健康の心理学10:健康信念モデル
健康信念モデルとは、個人の健康行動は、特定の健康問題に対する個人の認識(感受性、深刻さ)、行動の利益と障壁、および行動のきっかけとなる要因といった、いくつかの信念の組み合わせによって形成されると仮定する、健康行動を説明する心理社会的なモデルとなります。
単に「信念」の影響を見るだけでなく、個人の認識と行動の関係性を多角的に捉え、健康行動を予測するための枠組みを提供します。
『健康オオカミの秘密 ~信念が導く健康行動~』
▶︎いつも元気でパワフルなオオカミのウルフは、健康に人一倍気を使っていました。
なぜなら、ウルフは、病気になると、大切な友達と遊べなくなってしまうことを、身をもって知っていたからです。
ウルフは、「一度病気になってしまうと、完治するまで時間がかかるし、苦しい思いをするだろう」と、病気の恐ろしさをよく理解していました。
ウルフは、病気を予防するためなら、少々手間がかかっても構わないと思っていました。
健康的な食事をしたり、毎日運動したりすることを、面倒だとは感じませんでした。
また、ウルフの周りには、何かあった時に助けてくれる仲間がいたため、「もし自分が病気になったとしても、仲間がきっと助けてくれるだろう」と安心していました。

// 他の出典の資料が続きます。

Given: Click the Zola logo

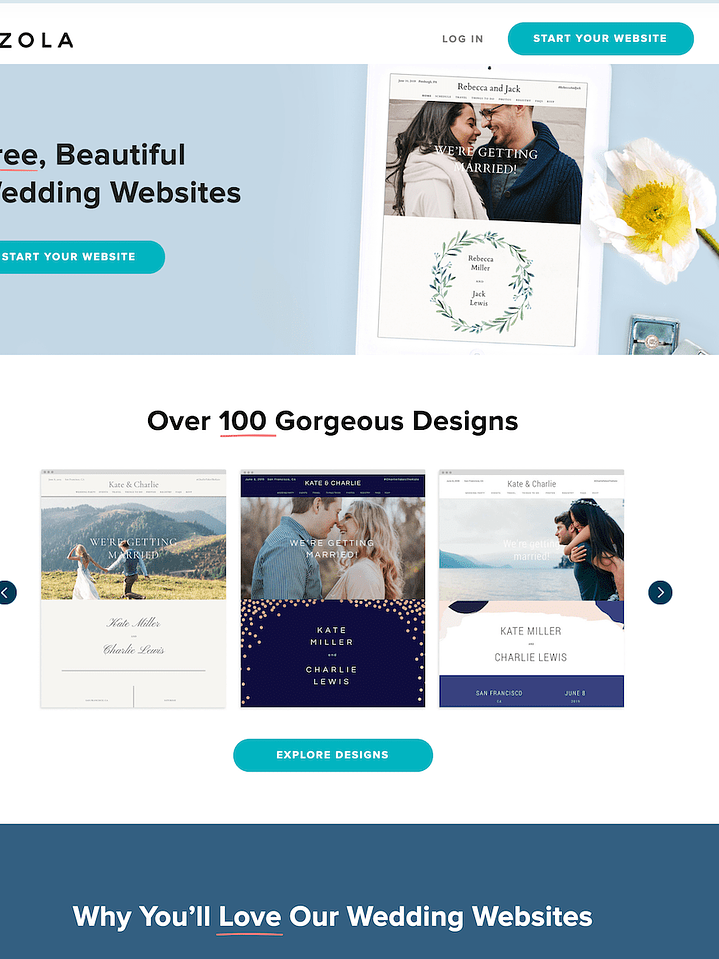Looking at the screenshot, I should pos(36,40).
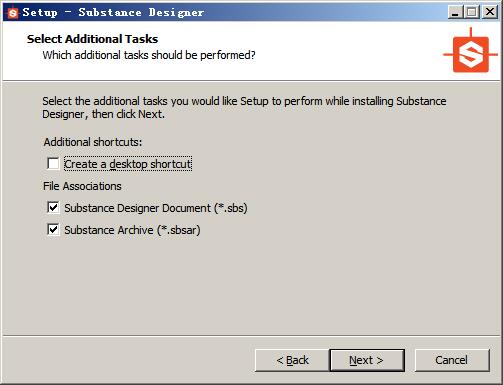The width and height of the screenshot is (503, 385).
Task: Click the disabled maximize button
Action: click(472, 12)
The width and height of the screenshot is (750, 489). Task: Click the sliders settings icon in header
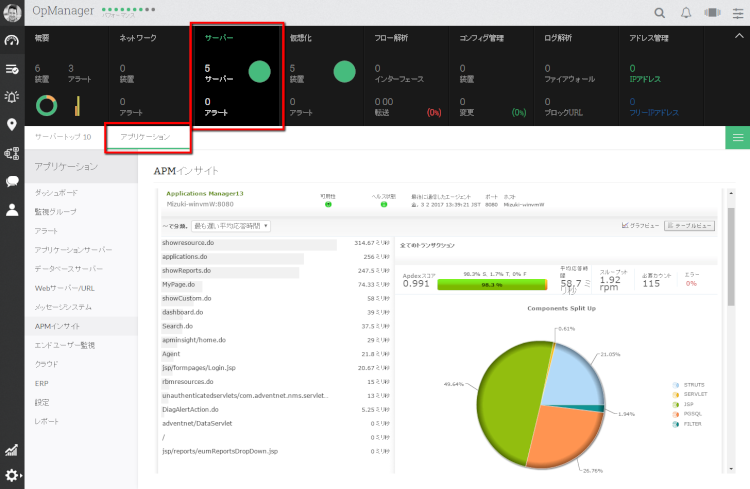[x=738, y=13]
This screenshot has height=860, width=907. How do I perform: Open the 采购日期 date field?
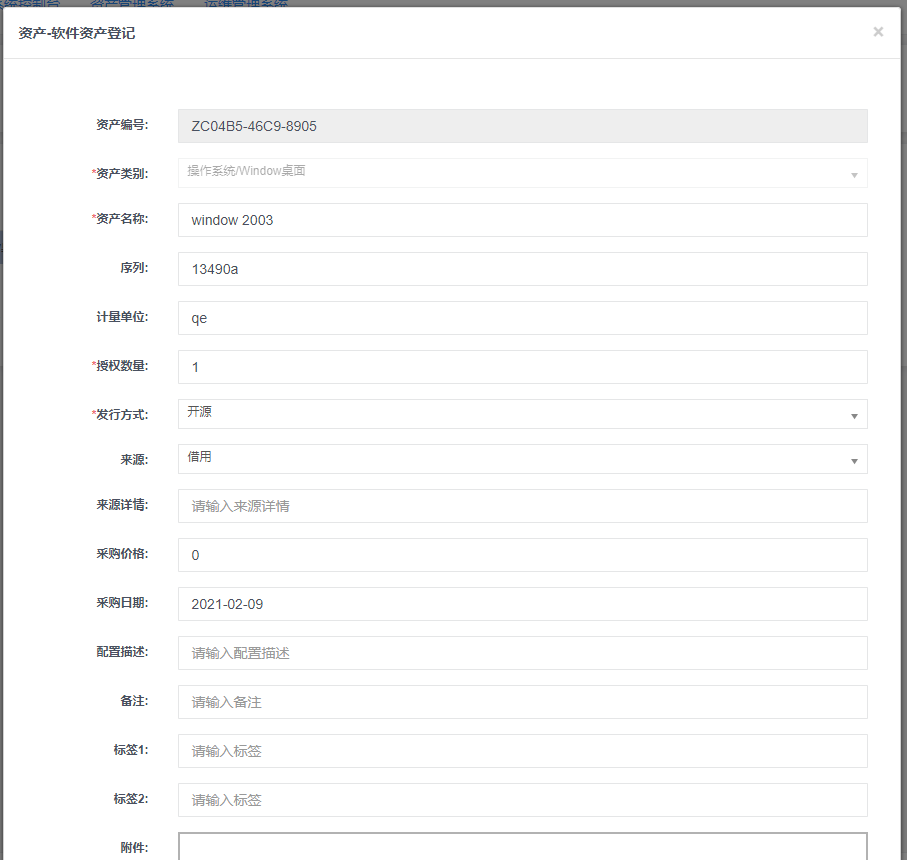pos(522,604)
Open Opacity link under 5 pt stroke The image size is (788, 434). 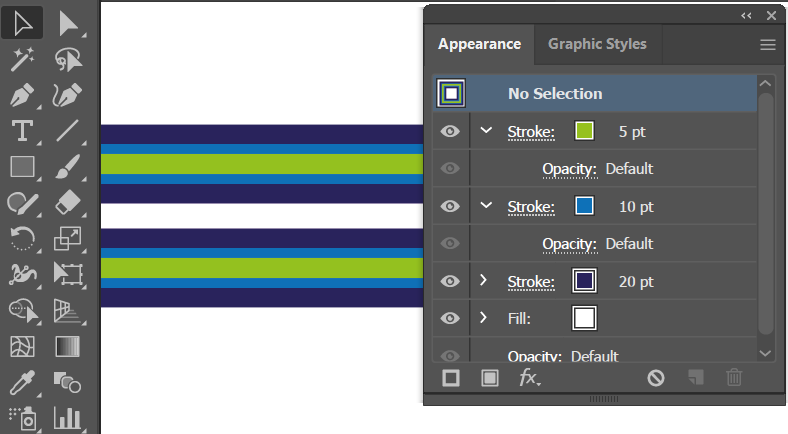[x=569, y=169]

ウルフは、病気になることのデメリット、健康でいることのメリットをよく理解していました。
▶︎ウルフは、毎日、バランスの良い食事をとり、適度な運動を欠かさず、規則正しい生活を送っていました。
また、風邪をひかないように、手洗いうがいを徹底し、体調管理にも十分気をつけていました。

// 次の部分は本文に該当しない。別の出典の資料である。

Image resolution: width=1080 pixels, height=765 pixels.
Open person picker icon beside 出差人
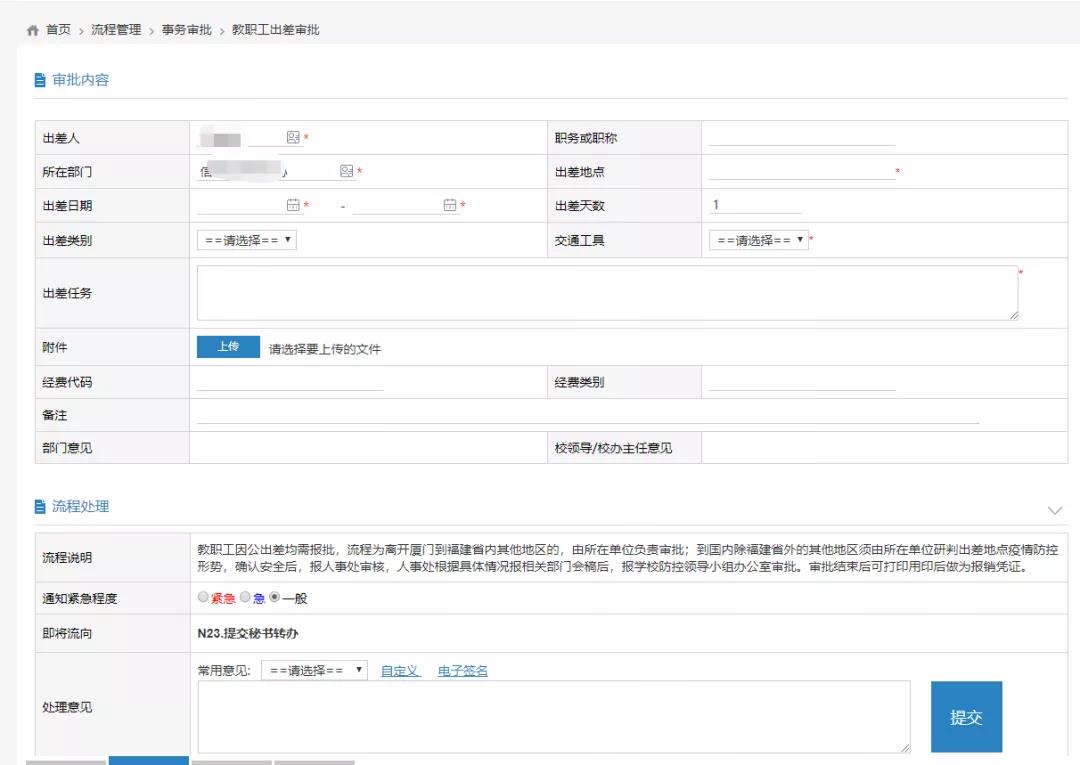[293, 137]
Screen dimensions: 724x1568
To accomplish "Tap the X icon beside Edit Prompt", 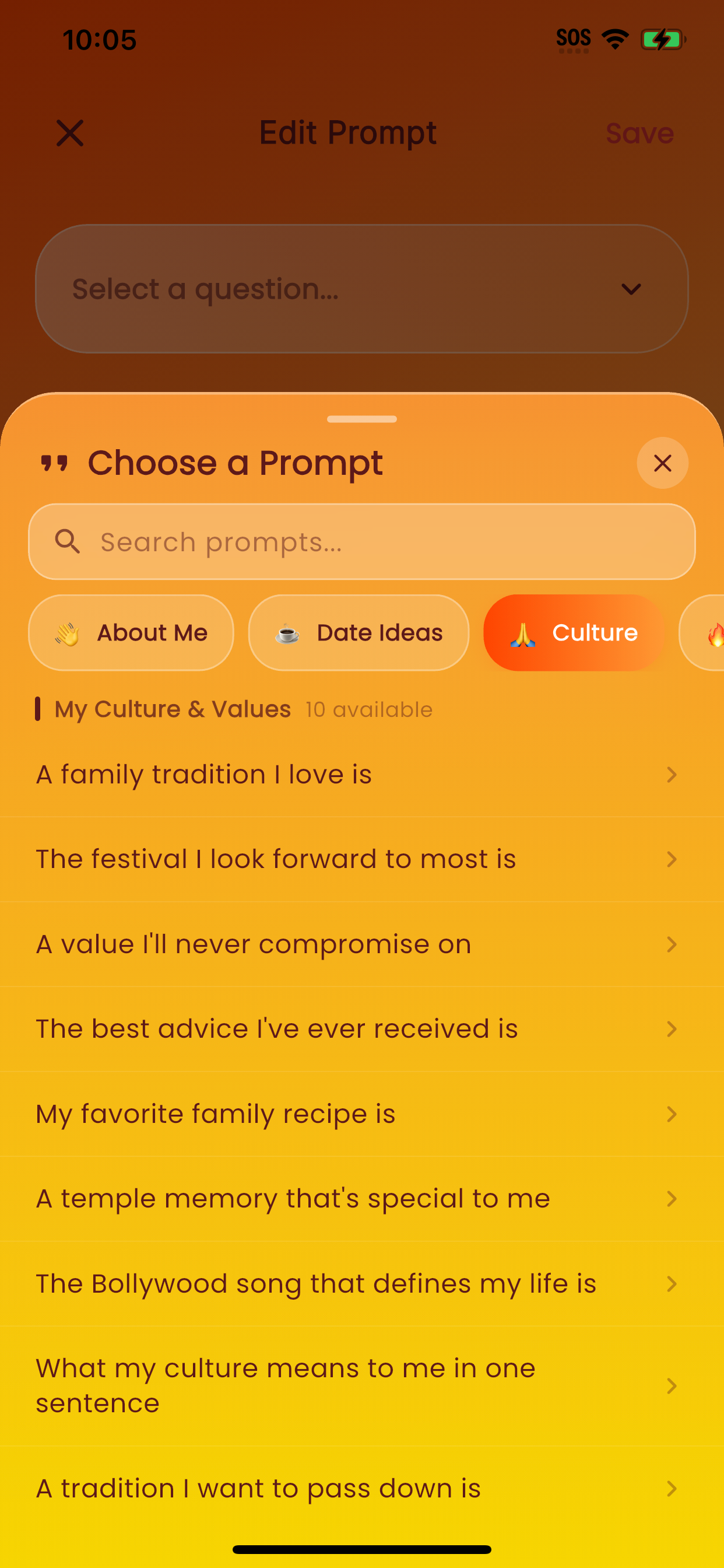I will (70, 132).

ウルフの周りの動物たちは、ウルフの健康に対する高い意識を尊敬し、ウルフのように健康的な生活を送るように努力し始めました。
ウルフは、自分の健康に対する信念を周りの動物たちに伝えることで、森全体の健康レベルを高めることに貢献しました。
そして、ウルフは、健康な体と心を持つことこそ、幸せな人生を送るための基盤であることを、みんなに伝え続けたのでした。
健康信念モデルは、個人の健康行動が、いくつかの信念によって左右されるという考え方に基づいたモデルです。
ウルフのように、人は病気に対する感受性、病気の深刻さに対する認識、健康行動の利益と障壁、行動のきっかけとなる要因など、様々な信念に基づいて健康行動を決定します。
感受性とは、自分が特定の病気にかかりやすいと感じる度合いのことです。深刻さとは、その病気にかかった場合に、どれほど深刻な影響を受けると認識するかということです。
利益とは、健康行動をすることで得られるメリットのことであり、障壁とは、健康行動をする上で障害になることを言います。
また、行動のきっかけとは、健康行動を促すような、身近な出来事や情報のことを指します。
例えば、健康診断の結果が悪かったり、周りの人が病気になったりすることが、行動のきっかけになることがあるでしょう。
健康信念モデルは、なぜ人々が健康的な行動をとるのか、あるいはとらないのかを理解する上で役立つはずです。
また、個人の信念に働きかけることで、健康行動を促進するための介入策を考える上でも、有用なモデルであると言えます。
ウルフのように、健康に対する強い信念を持ち、健康的な行動を継続することが、健康で充実した人生を送るために不可欠であることを教えてくれるのです。